Fintech for financial health: A conversation with Sarah Willis of MetLife Foundation
We sat down with Sarah Willis, Director of Financial Health & Inclusion at MetLife Foundation, to discuss what makes fintech stand apart from other methods of driving financial inclusion.
What prompted your team to help design and launch Inclusive Fintech 50?
We’re excited by the promise and potential for fintech to enable people to take control of their financial health, creating more stability and greater flexibility in their lives. That’s why we collaborate with organizations like MIX, and one particular method that we’ve had success with is hosting competitions that identify and support innovative ventures with impact potential. Inclusive Fintech 50 was an opportunity to partner with other leading institutions – Visa, Accion, and IFC – to identify and elevate inclusive fintechs with impact potential to drive financial health outcomes.
We are confident that this effort will create visibility into a pipeline of inclusive fintechs that are reducing costs, improving the customer experience, and creating an environment where low- to moderate-income people and families can build resilience and short-term savings, expand their economic opportunities, and plan for the future. We’re excited by the level of interest of applicants globally – as the applicants point to a large pool of fintechs with products that can actually move the needle on some major financial health challenges.
There are many different methods used to further financial inclusion. What makes fintech so promising?

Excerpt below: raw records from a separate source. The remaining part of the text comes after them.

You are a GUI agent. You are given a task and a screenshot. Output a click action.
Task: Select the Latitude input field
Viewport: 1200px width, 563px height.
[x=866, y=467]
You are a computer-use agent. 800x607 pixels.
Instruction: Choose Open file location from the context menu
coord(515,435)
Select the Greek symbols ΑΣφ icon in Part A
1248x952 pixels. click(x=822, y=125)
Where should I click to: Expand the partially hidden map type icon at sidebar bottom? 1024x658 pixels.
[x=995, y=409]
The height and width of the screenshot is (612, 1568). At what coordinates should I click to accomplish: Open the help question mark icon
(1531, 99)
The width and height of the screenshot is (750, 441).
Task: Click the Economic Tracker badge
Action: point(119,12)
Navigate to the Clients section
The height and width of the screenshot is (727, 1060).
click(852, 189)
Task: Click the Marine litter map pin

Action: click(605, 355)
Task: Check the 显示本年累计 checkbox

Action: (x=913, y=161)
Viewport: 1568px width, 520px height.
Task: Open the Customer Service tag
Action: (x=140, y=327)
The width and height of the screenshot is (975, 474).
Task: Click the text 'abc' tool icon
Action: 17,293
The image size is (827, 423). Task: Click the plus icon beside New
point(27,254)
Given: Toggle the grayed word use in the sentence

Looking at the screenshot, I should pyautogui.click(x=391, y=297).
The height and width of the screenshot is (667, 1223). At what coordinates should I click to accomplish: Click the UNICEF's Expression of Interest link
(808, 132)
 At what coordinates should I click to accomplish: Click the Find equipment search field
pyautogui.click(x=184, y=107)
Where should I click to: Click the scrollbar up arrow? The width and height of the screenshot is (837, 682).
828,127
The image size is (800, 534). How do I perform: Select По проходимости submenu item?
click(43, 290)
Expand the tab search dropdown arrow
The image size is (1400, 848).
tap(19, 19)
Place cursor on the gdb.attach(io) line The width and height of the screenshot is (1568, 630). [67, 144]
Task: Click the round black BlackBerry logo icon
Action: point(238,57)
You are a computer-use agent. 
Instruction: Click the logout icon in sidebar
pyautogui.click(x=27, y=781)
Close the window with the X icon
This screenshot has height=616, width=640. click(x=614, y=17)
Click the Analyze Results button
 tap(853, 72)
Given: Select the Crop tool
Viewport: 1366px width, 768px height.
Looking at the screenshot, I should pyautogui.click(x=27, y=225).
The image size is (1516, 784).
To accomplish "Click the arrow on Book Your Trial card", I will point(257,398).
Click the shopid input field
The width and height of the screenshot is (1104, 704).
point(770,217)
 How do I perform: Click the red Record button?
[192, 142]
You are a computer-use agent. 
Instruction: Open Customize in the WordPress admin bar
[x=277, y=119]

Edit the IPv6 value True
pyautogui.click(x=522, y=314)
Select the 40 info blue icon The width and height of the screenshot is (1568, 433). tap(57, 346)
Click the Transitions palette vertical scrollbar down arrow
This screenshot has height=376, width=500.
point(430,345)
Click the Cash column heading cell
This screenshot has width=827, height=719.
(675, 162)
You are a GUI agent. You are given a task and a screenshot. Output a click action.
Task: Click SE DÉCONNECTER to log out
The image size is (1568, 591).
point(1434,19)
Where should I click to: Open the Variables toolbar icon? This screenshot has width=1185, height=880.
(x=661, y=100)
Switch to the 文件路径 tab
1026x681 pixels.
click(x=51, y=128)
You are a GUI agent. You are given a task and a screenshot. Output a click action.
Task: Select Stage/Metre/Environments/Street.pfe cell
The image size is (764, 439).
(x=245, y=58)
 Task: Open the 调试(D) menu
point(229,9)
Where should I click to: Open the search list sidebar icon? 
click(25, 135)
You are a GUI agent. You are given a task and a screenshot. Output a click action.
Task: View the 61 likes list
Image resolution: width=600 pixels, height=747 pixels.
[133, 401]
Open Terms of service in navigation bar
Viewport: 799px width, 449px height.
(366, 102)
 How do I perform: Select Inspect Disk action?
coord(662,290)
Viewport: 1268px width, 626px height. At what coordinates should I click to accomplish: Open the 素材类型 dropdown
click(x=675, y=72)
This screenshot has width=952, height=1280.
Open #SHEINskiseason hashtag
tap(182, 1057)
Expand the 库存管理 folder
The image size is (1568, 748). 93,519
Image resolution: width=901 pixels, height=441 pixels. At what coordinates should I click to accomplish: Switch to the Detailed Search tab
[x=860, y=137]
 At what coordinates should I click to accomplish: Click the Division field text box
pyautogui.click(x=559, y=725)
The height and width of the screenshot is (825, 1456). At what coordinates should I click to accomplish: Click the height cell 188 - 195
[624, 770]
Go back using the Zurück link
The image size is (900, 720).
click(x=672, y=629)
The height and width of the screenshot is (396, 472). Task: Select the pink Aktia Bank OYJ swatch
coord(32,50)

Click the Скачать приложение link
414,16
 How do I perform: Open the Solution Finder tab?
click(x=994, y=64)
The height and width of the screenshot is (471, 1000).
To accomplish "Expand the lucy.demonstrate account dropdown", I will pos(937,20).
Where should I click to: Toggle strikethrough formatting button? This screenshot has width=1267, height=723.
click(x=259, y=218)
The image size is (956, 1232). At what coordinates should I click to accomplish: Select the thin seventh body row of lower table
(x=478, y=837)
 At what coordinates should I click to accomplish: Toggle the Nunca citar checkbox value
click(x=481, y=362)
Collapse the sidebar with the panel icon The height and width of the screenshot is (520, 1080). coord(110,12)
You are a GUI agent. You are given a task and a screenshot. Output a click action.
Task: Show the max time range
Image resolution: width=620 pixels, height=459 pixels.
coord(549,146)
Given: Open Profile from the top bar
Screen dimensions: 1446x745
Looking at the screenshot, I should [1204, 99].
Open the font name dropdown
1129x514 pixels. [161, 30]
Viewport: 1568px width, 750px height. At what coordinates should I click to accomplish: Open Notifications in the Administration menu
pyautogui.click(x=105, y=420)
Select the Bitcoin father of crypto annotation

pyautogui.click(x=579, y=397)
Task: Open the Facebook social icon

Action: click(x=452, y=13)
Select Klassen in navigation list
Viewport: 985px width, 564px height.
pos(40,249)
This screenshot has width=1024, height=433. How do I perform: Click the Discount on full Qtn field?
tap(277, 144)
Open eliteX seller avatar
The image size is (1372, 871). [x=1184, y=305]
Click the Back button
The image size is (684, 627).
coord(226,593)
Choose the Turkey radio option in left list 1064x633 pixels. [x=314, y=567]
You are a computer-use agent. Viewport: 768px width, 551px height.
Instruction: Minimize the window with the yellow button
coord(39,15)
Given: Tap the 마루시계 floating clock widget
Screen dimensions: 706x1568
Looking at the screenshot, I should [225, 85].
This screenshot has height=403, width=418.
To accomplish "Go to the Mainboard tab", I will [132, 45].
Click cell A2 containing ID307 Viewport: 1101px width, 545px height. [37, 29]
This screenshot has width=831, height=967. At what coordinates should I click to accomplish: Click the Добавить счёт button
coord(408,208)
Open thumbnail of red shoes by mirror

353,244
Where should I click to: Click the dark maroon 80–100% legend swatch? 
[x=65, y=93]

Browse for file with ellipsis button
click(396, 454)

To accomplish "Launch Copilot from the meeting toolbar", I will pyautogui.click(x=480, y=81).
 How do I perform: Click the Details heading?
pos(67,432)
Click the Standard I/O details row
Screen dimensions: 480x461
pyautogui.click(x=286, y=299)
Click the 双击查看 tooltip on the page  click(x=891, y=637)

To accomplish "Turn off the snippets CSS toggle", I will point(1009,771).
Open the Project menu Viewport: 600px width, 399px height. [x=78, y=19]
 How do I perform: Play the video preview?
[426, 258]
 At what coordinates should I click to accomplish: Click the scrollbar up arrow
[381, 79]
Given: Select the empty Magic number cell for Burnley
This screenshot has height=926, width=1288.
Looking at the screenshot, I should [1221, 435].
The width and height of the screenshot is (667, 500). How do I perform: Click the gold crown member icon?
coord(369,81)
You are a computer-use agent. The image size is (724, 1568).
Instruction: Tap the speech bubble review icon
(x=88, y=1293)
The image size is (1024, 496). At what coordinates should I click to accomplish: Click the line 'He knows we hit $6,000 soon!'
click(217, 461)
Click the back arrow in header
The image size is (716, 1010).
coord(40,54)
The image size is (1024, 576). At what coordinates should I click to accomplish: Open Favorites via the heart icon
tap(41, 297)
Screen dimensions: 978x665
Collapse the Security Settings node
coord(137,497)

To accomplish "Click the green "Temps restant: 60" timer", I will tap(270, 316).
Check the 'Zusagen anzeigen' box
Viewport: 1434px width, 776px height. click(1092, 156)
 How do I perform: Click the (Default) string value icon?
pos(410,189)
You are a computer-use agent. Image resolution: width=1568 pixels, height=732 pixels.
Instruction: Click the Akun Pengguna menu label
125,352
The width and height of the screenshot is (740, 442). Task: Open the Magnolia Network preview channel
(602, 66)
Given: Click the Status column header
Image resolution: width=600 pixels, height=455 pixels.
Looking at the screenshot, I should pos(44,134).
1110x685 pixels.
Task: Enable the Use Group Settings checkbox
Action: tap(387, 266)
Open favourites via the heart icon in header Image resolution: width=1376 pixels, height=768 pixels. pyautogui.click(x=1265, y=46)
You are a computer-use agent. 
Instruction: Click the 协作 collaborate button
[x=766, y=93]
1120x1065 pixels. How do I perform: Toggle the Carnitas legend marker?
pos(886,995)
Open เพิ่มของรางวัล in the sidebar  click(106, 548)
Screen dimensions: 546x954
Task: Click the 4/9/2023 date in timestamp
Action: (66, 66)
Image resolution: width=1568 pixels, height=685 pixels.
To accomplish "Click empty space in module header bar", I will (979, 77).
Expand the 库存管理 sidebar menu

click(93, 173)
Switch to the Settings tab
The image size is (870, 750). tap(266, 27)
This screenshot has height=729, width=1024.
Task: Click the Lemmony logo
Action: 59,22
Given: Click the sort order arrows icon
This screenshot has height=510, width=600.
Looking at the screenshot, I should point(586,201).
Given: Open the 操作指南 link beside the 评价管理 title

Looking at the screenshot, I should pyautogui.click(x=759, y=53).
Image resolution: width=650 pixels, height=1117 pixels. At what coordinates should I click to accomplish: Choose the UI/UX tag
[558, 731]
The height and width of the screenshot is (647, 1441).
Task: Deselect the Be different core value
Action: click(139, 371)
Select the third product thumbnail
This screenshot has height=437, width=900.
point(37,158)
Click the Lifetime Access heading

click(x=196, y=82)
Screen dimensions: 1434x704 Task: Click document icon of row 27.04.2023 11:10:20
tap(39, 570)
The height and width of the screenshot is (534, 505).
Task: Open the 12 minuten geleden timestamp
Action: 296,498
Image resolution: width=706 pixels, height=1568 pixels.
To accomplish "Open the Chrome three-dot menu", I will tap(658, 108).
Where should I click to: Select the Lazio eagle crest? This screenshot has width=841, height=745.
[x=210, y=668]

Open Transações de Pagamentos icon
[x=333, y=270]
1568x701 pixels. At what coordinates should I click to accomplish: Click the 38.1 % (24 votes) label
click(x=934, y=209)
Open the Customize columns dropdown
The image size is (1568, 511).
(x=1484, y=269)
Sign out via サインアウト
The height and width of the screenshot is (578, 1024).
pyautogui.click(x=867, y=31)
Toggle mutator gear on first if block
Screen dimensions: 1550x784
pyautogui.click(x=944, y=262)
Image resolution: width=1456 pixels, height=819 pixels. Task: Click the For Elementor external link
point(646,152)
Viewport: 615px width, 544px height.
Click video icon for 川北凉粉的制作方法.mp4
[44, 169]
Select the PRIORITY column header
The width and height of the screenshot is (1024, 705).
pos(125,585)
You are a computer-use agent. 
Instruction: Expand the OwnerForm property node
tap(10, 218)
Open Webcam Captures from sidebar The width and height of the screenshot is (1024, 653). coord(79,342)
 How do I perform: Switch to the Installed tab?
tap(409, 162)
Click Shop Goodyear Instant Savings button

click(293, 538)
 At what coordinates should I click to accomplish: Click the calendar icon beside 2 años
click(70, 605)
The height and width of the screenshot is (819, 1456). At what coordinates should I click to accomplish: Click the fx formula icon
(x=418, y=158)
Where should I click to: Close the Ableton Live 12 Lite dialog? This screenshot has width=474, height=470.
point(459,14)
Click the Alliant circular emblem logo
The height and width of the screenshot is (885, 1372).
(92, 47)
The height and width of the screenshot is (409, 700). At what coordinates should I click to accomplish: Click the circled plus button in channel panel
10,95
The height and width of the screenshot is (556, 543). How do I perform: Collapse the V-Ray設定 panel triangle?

Fintech is no longer confined to Silicon Valley or within corporate innovation units. With its ubiquity, fintech has been proven to reduce costs, improve the scale and speed at which we reach low-income customers, and most importantly, it has become easier for consumers to better manage their financial lives in one place to achieve multiple outcomes – like setting aside emergency savings while paying down debt. Few people want to sit down and think about their budget, especially if ends do not meet. AI, automation, behaviorally-informed design, and FUN are all key ingredients in the quest to build sustainable solutions that improve financial health.
How can investors and founders ensure that a fintech is creating real and positive impact for low-income people?
When considering the potential impact of a fintech, we ask ourselves what a low-income person can achieve through the product or service. Technology can be distracting and the “Pain of Paying” research shows that people who pay with cash spend less than those who use credit cards of even debit cards. So, the same promising features of fintech that I mention before – speed and convenience, need to be met with a deep understanding of the needs, experiences, and realities of a low-income client. For example, smartphone penetration is in the single digits in some countries while feature phones are much more common. Or, 3-4-5G networks may turn into “no-G” networks the second you step outside of an urban center. So, fintechs could focus on delivering a product that customers can easily access instead of creating the flashiest app. Some of the simplest products can have transformational impact because they address significant pain points – think about low-fee remittances services or digital wallets that can be categorized by saving purpose. The innovations we are interested in elevating are the ones that improve people’s ability to manage day-to-day expenses, save for the short- and long-term, and prepare for unexpected expenses.
How else is MetLife Foundation advancing the value of financial technology for financial health?
We’ve formed several partnerships that advance efforts using fintech to improve people’s ability to build financial health. With Village Capital, the early-stage venture capital firm, and PayPal’s Social Impact team, we are supporting inclusive fintechs in the United States, Latin America, and Europe, the Middle East, and Africa through mentorship and seed capital.
We also believe in the power of understanding human behavior and designing products, services, and interventions that help people spend less, and save more. That’s why we founded and continue to support Common Cents Lab, a behavioral research lab out of Duke University that ensures product development is informed by behavioral design, and addresses the cognitive biases that lead many of us to act irrationally.
Lastly, nodding to the entire ‘ecosystem’ of players in fintech, we support nLIFT (Nonprofit Leaders in Financial Technology), a group of mission-driven organizations across the United States that are committed to using fintech to deliver meaningful outcomes for the people they serve. They have deep insights on how to serve low-income customers, and are working together to create a more inclusive financial system that works for everyone.